> [WHAT NEEDS TO BE DONE]
Return each line of the listing that contains the string "computer".

══ DATA IN THIS EXERCISE

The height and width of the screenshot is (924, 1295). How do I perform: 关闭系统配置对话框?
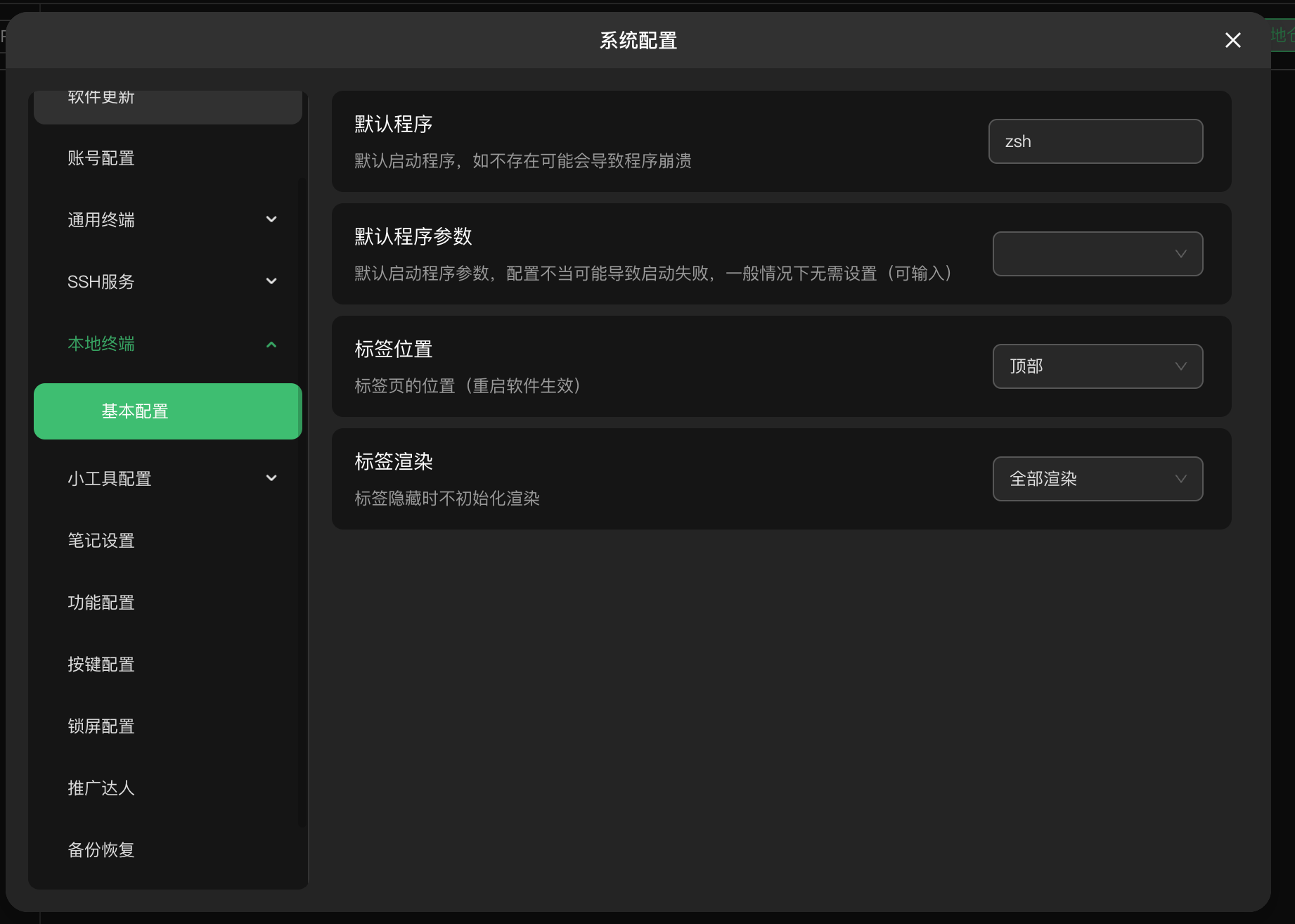1232,40
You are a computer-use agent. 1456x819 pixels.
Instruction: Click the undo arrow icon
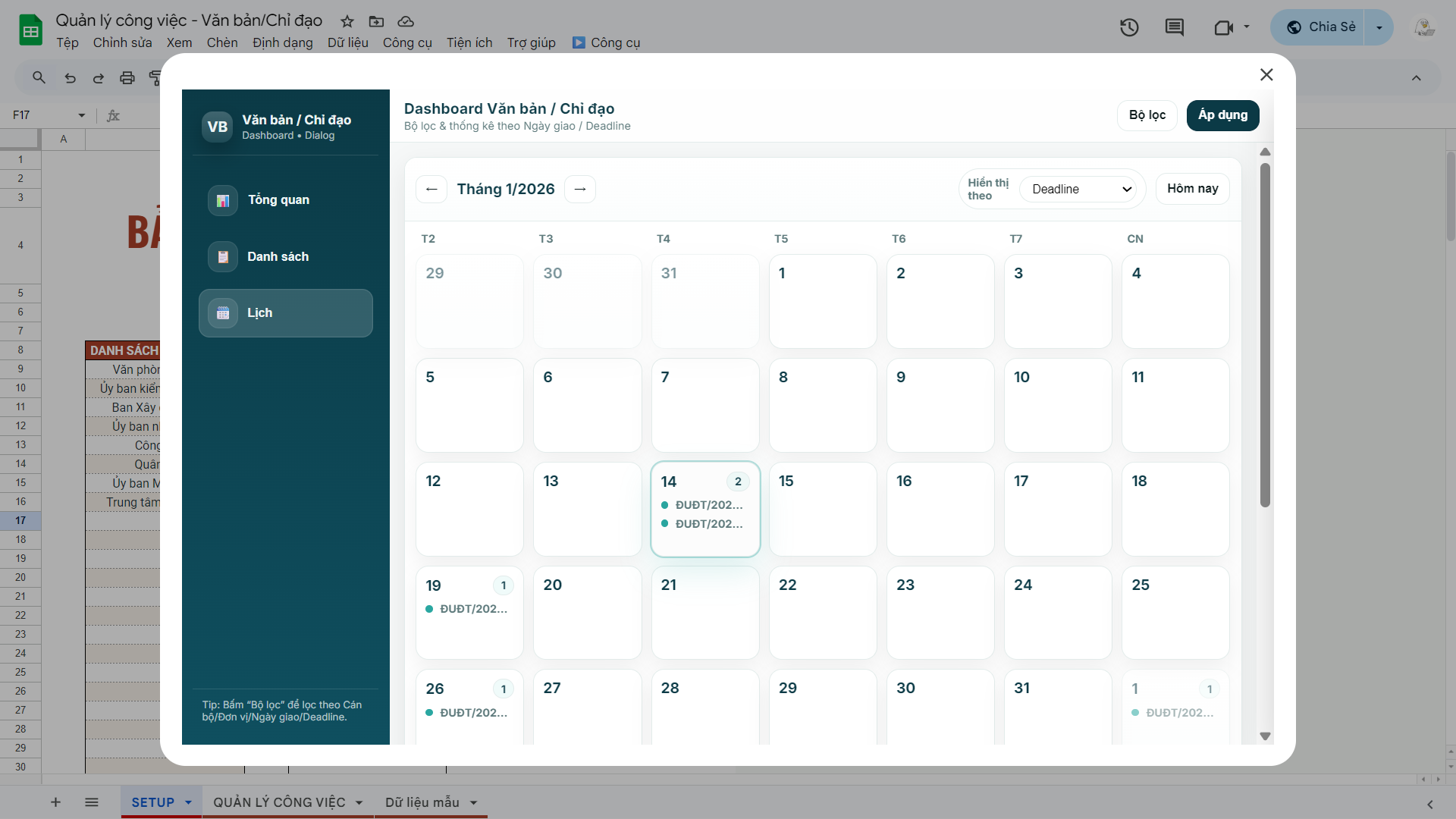70,77
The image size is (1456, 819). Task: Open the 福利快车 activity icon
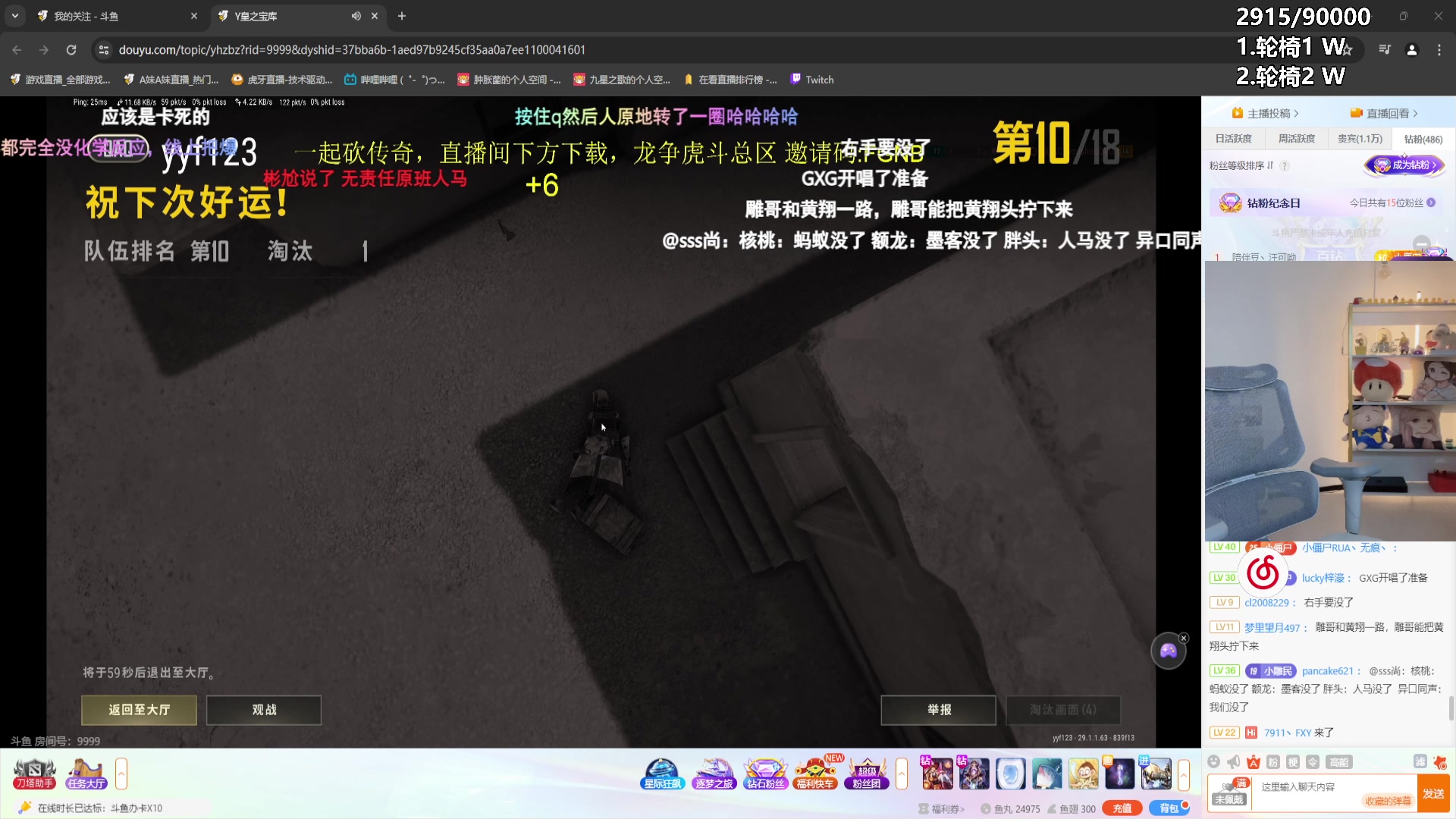coord(816,772)
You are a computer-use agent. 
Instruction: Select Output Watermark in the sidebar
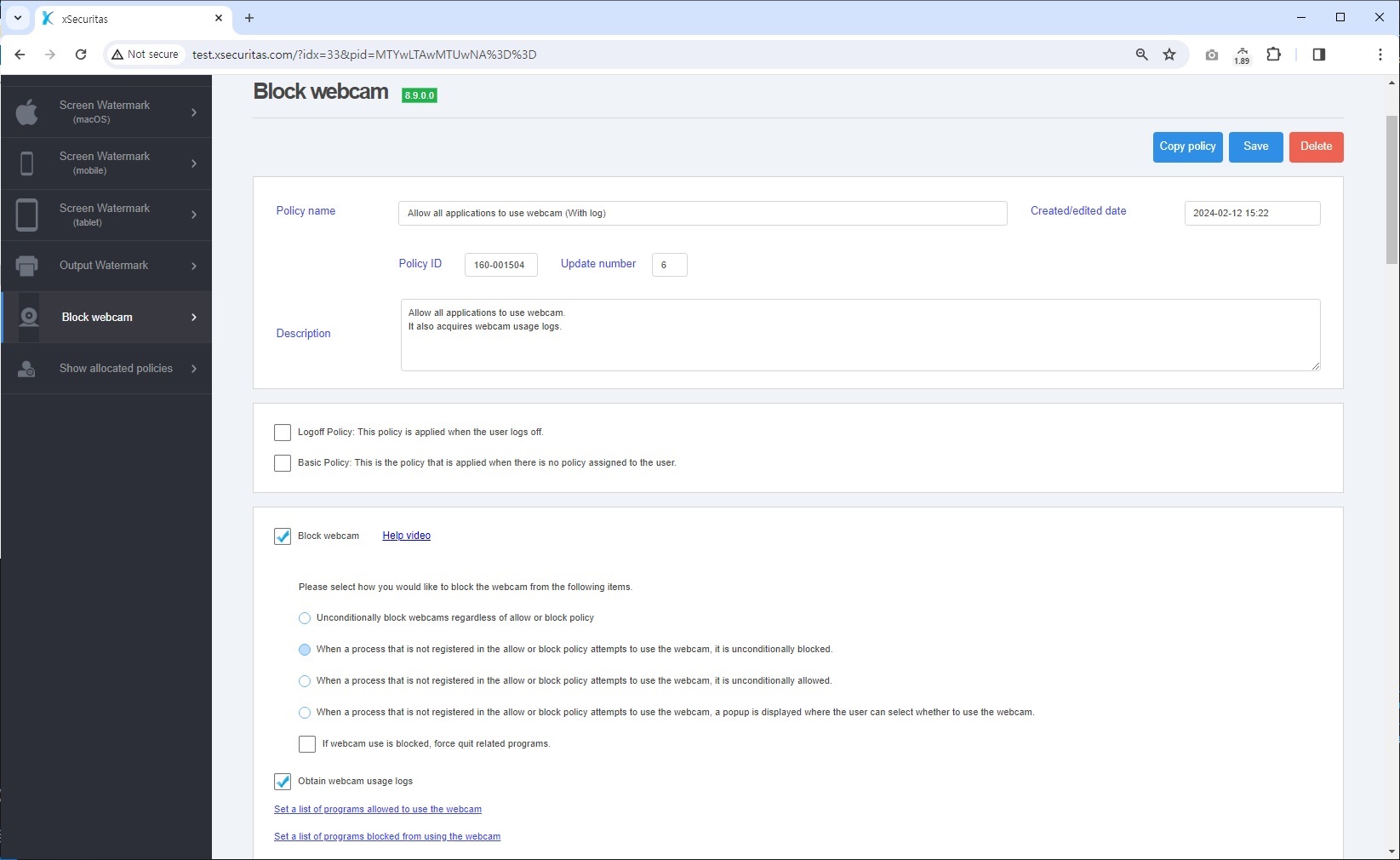[x=104, y=265]
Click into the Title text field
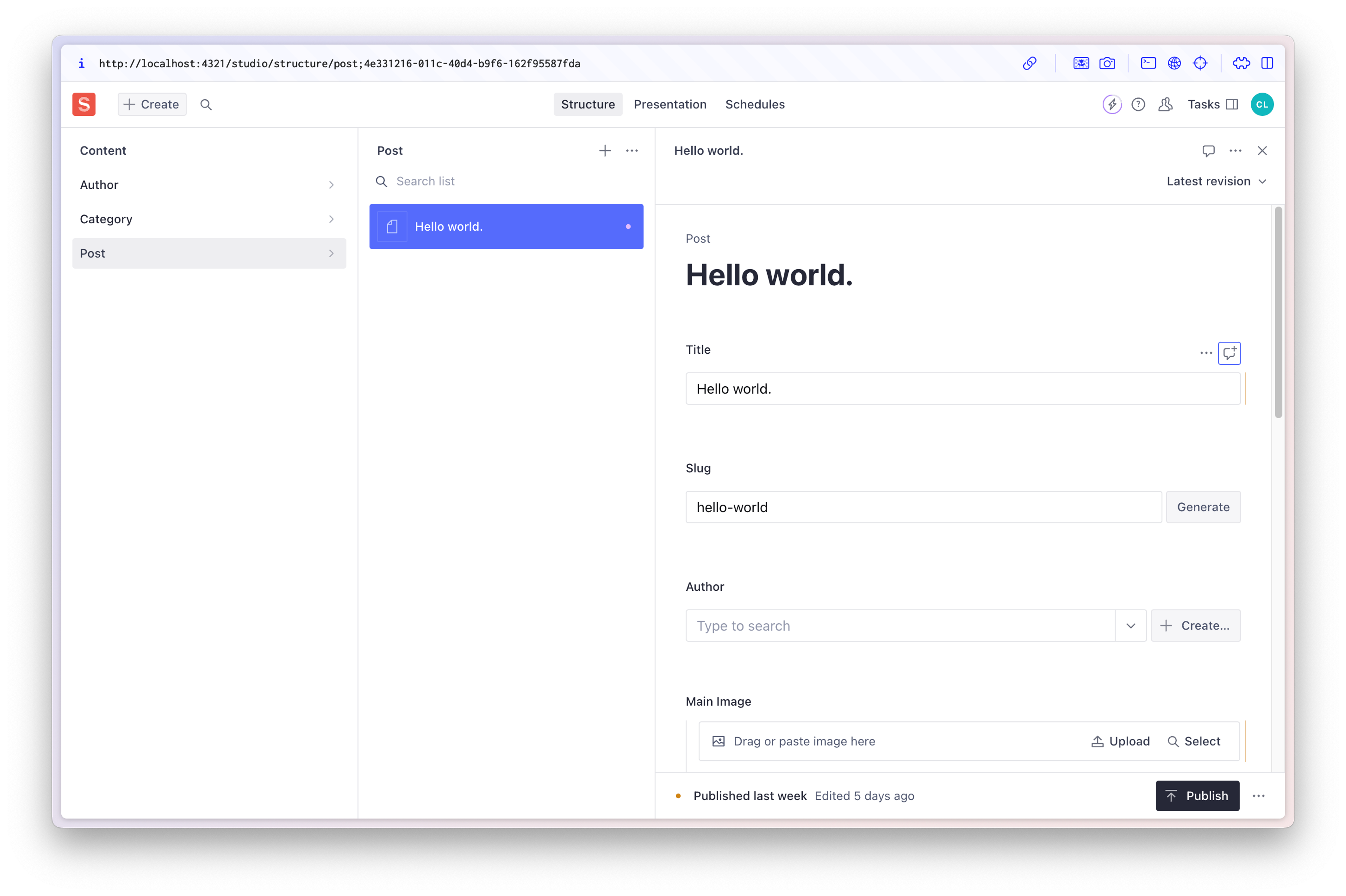Image resolution: width=1346 pixels, height=896 pixels. [963, 389]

════

> [EXPECTED ANSWER]
You are a computer-use agent. 1456x819 pixels.
You are a computer-use agent. 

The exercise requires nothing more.